PROVIDED INFORMATION

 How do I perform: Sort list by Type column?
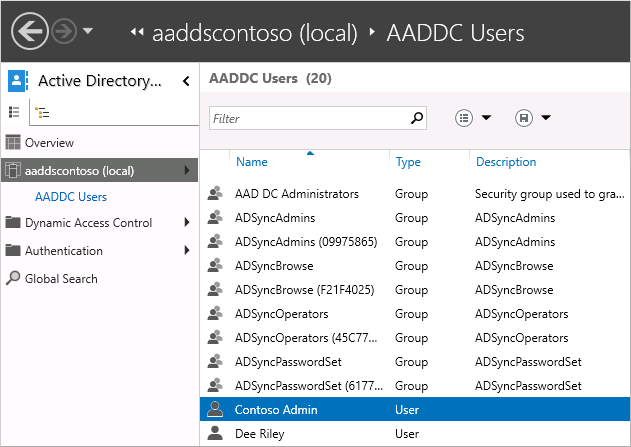[x=408, y=162]
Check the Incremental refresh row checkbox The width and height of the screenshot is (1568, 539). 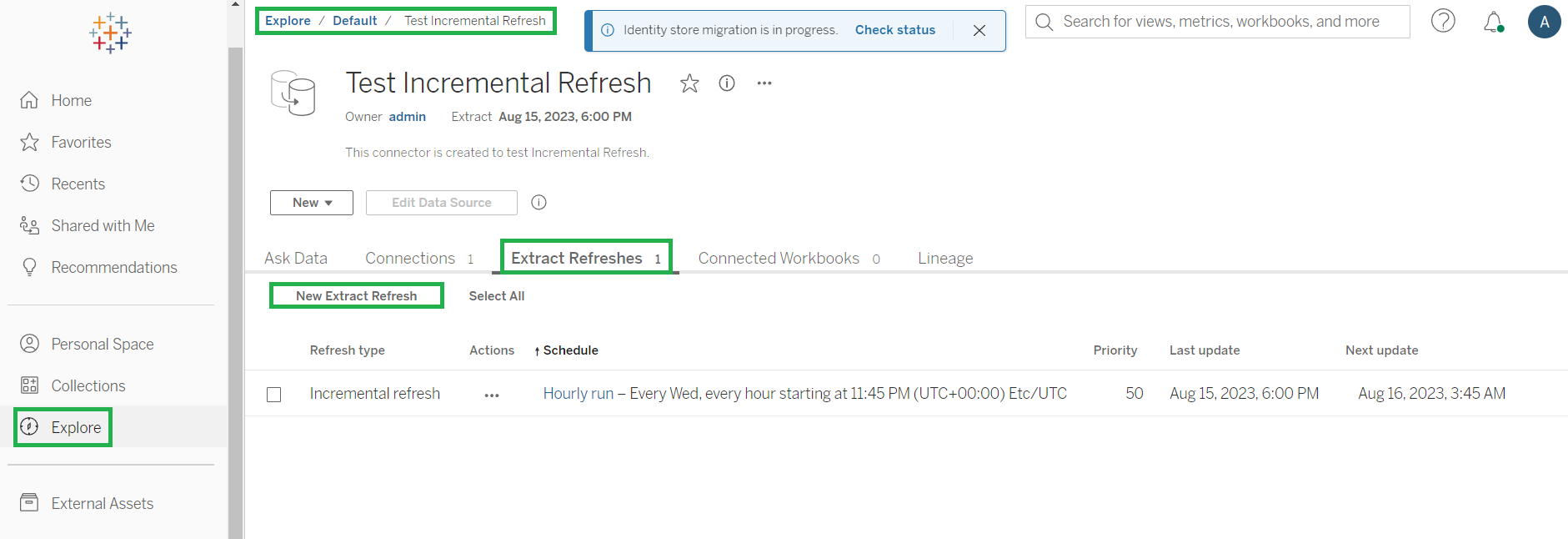click(x=273, y=394)
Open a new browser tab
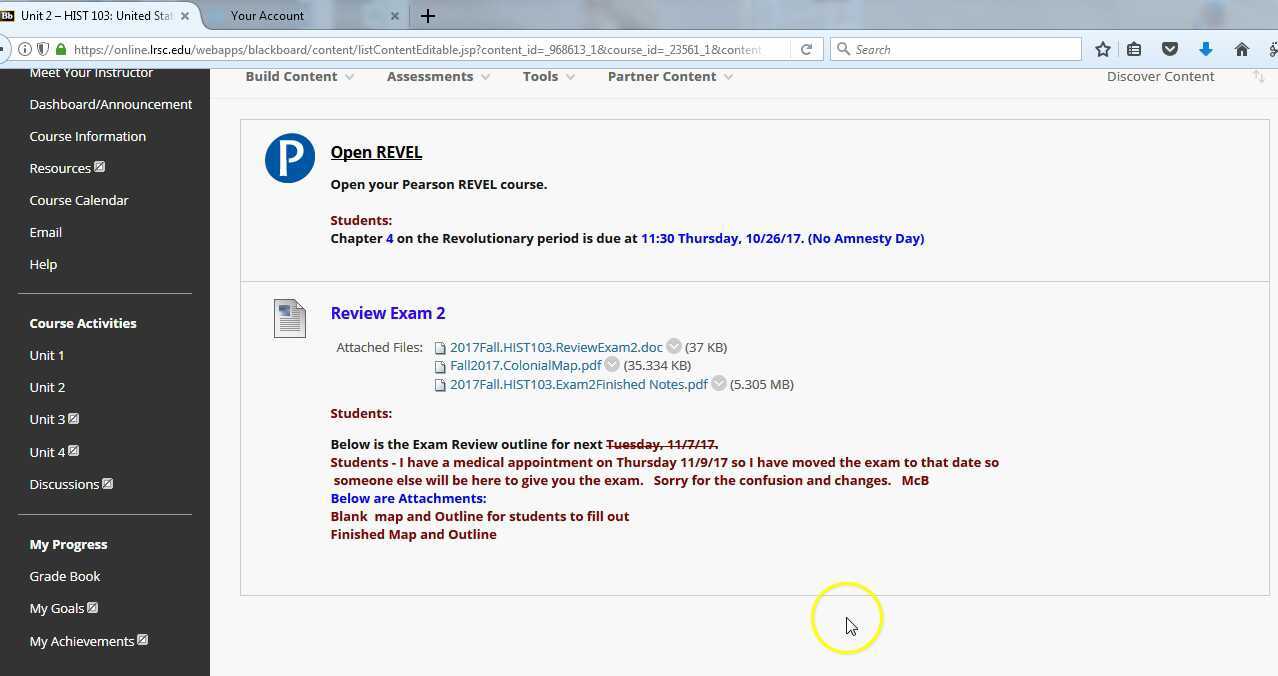 (x=428, y=16)
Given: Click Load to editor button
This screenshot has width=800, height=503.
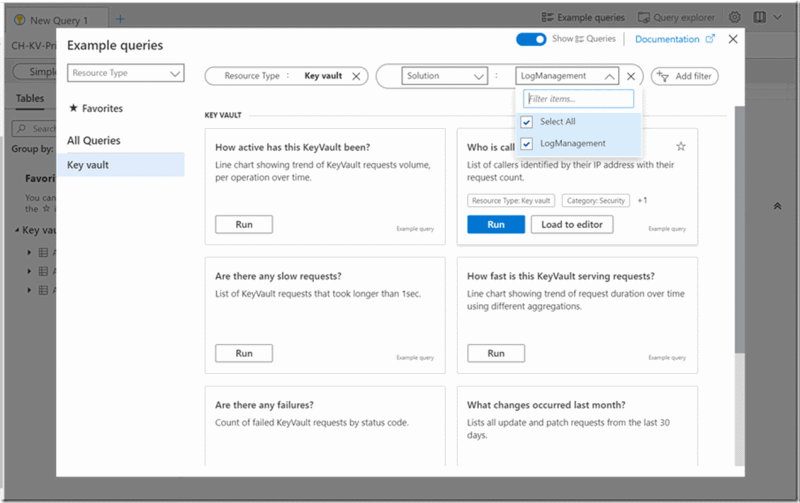Looking at the screenshot, I should [572, 224].
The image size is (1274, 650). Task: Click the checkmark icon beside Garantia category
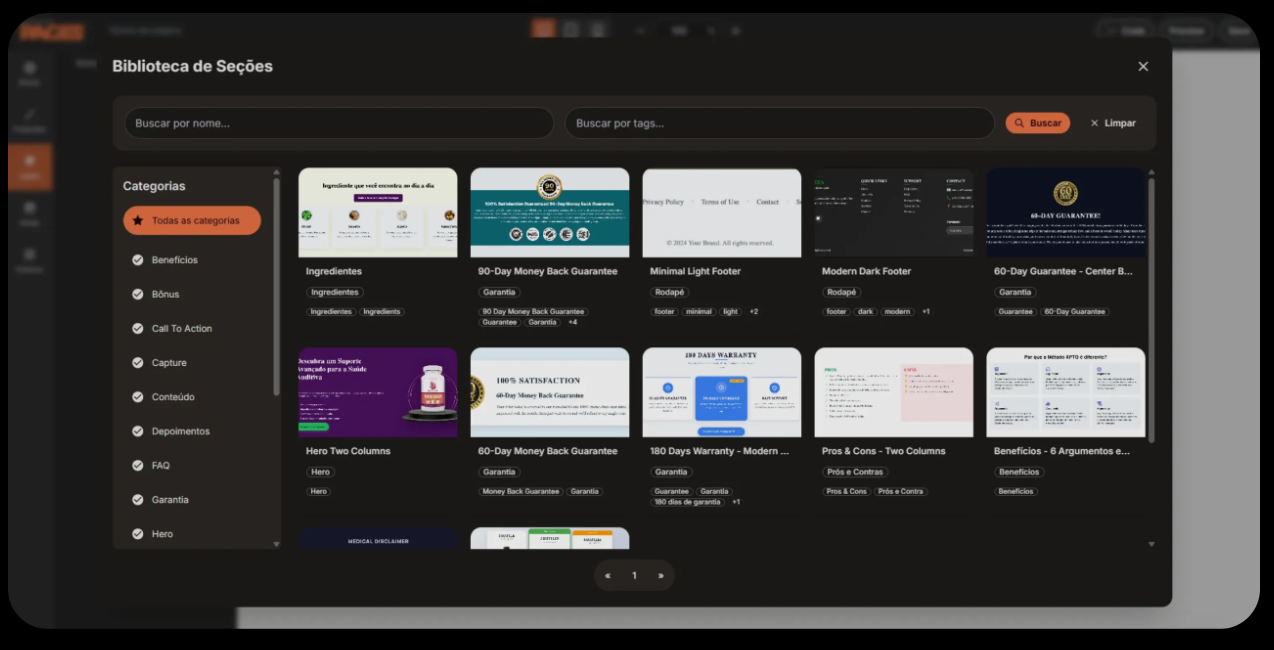pyautogui.click(x=138, y=500)
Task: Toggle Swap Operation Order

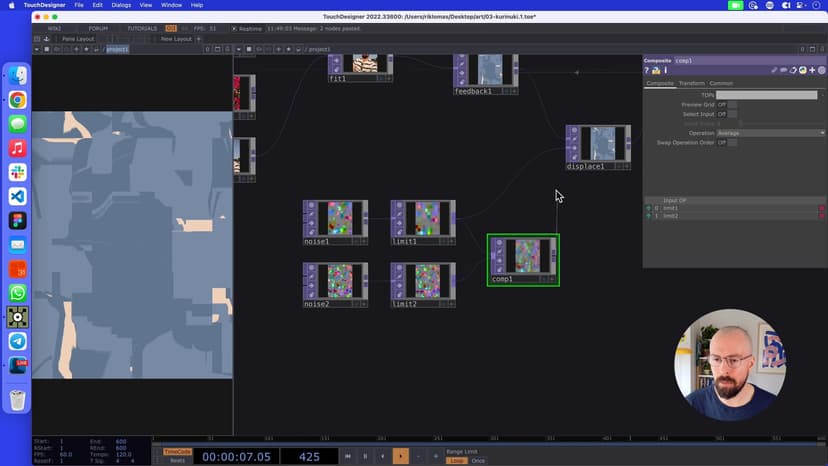Action: (732, 143)
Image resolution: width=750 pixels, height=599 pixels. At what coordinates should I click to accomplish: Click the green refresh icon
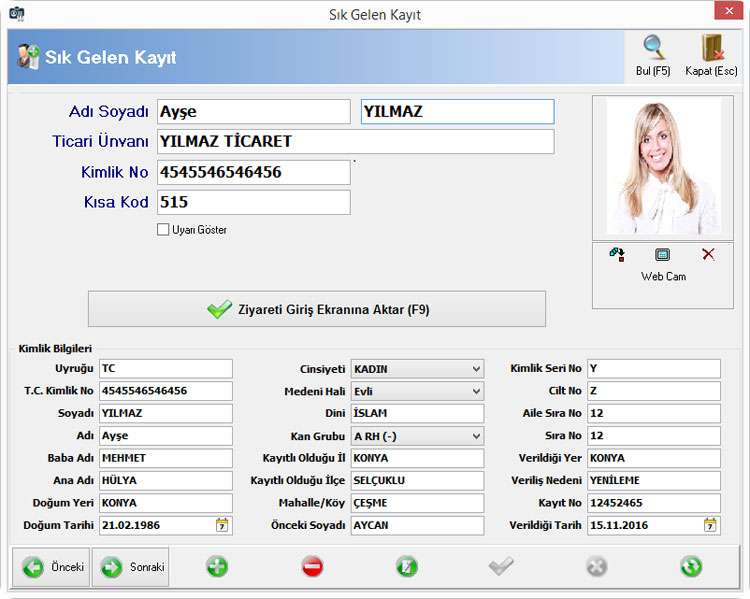(x=691, y=567)
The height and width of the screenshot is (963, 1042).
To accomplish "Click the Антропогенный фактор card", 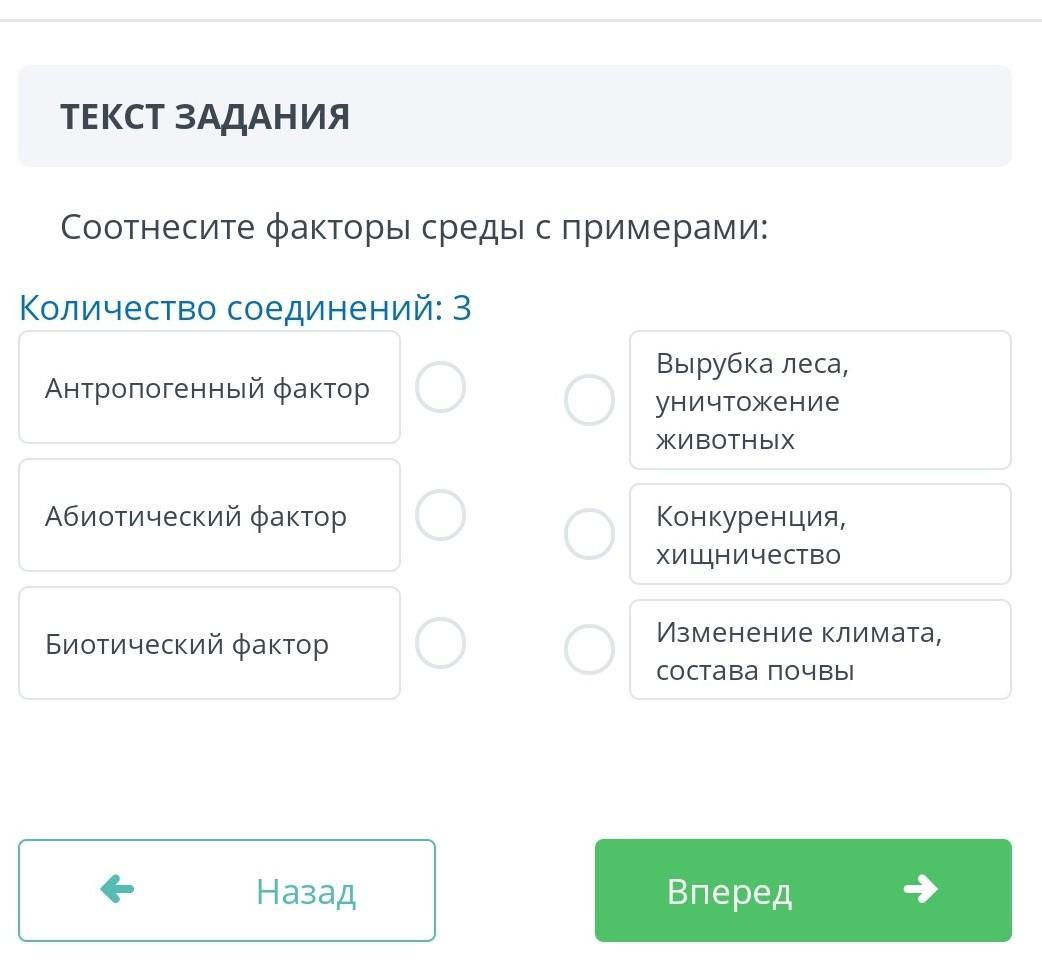I will click(x=209, y=388).
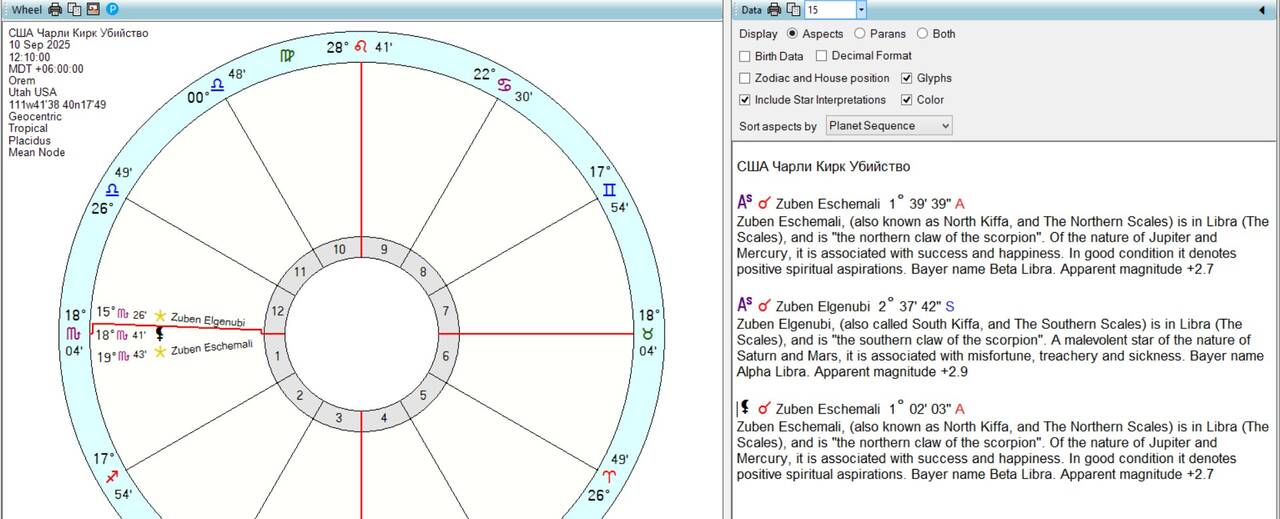Turn off Include Star Interpretations

click(x=745, y=100)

YOUR TASK
Output should consist of the lines above from the one with "Task: Toggle Swap Operation Order" down to the one with "The height and", exact and without pictures.

WRITTEN SOLUTION
Task: Toggle Swap Operation Order

Action: (732, 143)
Image resolution: width=750 pixels, height=599 pixels. At what coordinates should I click to accomplish: Click the green refresh icon
(x=691, y=567)
The height and width of the screenshot is (963, 1042).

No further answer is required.